▸ **EXERCISE AIM**:
Look through the entries below. Report each line that has the word "team" in it.

_ _ _

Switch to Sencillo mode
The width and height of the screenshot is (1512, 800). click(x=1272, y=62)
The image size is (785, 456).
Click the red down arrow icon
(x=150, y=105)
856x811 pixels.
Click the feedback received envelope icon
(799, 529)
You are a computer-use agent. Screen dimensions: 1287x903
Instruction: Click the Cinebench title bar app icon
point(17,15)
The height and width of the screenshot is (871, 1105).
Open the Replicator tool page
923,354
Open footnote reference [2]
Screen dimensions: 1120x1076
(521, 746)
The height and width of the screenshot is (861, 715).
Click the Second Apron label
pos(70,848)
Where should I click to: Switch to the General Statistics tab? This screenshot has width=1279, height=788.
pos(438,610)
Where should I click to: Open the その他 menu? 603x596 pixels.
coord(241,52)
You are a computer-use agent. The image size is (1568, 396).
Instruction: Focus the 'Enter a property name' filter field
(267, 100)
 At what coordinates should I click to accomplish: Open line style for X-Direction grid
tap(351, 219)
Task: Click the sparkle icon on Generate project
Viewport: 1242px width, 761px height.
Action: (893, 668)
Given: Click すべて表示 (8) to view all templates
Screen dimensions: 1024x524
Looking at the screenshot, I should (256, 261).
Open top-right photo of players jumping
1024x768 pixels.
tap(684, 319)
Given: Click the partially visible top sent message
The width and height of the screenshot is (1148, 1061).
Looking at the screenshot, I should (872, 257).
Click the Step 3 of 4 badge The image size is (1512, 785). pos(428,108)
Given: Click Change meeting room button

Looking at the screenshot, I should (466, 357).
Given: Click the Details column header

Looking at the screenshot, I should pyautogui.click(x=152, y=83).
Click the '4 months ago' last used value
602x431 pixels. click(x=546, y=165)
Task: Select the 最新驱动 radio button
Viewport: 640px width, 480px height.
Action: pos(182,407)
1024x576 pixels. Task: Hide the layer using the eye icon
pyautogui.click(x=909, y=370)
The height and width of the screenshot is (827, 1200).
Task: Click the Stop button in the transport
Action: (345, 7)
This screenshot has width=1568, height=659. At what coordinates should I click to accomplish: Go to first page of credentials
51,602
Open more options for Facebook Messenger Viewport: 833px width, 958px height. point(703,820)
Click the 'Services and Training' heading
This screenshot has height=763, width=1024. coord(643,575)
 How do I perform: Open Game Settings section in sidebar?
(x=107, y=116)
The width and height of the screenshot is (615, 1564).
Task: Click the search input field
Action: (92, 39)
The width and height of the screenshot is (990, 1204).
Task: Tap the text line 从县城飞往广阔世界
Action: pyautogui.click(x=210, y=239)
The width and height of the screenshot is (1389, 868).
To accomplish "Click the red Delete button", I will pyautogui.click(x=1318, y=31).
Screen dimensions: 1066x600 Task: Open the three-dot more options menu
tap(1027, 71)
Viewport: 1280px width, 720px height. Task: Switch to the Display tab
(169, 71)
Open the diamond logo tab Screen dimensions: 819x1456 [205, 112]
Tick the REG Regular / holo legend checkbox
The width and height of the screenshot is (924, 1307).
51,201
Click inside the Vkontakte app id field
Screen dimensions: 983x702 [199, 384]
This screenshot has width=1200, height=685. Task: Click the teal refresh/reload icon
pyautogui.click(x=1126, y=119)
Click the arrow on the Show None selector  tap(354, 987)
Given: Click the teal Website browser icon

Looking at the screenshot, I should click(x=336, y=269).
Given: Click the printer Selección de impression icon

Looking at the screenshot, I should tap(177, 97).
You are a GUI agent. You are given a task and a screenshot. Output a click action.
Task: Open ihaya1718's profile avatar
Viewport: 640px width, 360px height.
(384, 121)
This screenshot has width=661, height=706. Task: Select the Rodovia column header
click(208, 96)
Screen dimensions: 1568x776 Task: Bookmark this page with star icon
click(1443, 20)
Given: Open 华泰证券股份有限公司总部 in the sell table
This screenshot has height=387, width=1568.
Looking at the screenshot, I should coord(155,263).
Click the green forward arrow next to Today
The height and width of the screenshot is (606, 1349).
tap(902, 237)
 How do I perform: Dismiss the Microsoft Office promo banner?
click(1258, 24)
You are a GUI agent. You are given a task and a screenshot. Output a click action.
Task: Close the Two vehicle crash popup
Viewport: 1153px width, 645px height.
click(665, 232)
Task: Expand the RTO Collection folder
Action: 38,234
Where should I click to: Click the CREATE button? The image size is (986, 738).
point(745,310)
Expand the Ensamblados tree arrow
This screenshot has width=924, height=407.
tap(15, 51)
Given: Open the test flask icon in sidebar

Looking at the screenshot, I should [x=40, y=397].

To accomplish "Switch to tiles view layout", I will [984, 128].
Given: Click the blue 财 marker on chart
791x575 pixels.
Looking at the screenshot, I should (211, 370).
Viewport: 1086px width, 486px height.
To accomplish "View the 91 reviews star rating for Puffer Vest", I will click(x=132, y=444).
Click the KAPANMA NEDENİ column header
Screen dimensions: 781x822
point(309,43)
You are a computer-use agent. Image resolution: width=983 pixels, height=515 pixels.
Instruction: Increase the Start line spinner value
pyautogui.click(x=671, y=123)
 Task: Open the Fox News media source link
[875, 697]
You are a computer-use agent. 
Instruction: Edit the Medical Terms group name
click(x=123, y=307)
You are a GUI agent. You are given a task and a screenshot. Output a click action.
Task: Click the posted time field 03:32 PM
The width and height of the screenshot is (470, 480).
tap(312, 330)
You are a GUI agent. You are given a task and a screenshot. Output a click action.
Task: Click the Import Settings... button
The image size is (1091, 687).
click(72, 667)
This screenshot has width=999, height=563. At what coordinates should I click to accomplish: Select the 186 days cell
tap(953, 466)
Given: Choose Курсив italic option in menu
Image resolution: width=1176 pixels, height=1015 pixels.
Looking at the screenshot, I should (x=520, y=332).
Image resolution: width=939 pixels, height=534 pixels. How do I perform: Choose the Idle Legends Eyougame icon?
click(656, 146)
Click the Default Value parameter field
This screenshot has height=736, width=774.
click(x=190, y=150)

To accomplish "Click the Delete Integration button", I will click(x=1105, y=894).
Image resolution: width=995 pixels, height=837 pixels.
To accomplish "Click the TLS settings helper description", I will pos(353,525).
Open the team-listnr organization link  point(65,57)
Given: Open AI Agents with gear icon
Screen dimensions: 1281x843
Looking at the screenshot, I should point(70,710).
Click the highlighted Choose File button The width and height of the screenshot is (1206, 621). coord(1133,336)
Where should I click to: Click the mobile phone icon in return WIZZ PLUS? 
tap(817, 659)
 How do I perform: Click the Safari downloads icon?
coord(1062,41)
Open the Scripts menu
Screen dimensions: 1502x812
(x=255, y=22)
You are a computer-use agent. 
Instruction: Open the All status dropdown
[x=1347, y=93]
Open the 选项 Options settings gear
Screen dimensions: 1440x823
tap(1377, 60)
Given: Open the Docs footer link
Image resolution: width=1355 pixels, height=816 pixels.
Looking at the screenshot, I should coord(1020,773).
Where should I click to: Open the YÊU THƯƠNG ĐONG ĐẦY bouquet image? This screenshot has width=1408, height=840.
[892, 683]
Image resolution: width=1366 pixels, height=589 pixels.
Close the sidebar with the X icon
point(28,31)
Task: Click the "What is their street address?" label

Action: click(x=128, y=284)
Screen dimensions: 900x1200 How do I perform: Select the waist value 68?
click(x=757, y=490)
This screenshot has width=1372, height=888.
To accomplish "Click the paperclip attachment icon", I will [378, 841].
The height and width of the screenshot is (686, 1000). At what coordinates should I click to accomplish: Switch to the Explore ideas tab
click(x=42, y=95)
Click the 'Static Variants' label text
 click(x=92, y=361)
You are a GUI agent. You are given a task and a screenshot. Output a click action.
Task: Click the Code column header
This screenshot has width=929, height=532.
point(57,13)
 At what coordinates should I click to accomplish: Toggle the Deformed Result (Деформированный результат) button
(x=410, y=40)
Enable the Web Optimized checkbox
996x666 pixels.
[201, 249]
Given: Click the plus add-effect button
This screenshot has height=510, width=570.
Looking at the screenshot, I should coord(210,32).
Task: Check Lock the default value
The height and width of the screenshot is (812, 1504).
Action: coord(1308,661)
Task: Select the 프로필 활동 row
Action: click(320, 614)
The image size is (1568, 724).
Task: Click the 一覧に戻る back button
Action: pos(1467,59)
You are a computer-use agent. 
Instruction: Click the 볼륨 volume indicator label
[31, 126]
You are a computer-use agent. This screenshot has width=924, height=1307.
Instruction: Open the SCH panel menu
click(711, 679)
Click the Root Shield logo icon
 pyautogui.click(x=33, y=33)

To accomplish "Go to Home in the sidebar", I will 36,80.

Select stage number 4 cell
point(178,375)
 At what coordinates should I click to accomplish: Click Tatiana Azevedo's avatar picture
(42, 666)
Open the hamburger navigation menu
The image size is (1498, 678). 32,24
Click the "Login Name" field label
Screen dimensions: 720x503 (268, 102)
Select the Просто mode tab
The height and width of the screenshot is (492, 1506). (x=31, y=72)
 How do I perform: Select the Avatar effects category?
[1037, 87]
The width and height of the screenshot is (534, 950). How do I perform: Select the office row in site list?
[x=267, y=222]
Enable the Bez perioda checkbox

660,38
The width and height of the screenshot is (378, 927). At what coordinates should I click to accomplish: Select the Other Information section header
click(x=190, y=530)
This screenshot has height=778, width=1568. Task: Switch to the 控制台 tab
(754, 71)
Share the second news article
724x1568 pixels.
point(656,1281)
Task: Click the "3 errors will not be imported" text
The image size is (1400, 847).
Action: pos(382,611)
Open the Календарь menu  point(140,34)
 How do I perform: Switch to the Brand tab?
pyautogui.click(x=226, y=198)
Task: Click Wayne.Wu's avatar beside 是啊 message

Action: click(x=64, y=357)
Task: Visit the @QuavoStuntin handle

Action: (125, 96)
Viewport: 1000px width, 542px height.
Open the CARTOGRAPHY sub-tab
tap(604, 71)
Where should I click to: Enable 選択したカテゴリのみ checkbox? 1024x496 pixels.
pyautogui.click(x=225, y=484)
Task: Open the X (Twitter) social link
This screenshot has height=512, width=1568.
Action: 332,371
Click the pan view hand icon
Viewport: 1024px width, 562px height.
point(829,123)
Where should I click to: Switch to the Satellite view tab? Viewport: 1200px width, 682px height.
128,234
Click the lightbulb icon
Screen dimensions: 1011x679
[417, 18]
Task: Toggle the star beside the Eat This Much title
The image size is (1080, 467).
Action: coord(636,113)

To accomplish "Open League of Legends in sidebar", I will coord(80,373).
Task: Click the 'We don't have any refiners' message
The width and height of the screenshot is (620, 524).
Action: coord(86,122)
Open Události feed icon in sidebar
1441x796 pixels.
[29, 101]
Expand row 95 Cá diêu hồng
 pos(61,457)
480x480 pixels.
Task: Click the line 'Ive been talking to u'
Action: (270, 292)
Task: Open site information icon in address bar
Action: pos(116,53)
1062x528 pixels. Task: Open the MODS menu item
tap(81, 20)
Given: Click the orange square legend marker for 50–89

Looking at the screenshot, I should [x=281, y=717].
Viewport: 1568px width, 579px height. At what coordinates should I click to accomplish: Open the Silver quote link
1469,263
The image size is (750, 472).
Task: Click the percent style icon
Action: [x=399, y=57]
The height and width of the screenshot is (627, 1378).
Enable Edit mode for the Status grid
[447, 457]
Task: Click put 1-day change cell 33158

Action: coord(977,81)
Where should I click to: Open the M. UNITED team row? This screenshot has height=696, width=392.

_ _ _

▸ **REPLY TO THE TASK**:
Open the team-listnr organization link  point(65,57)
Where should I click to: Open the M. UNITED team row? This screenshot has height=696, width=392.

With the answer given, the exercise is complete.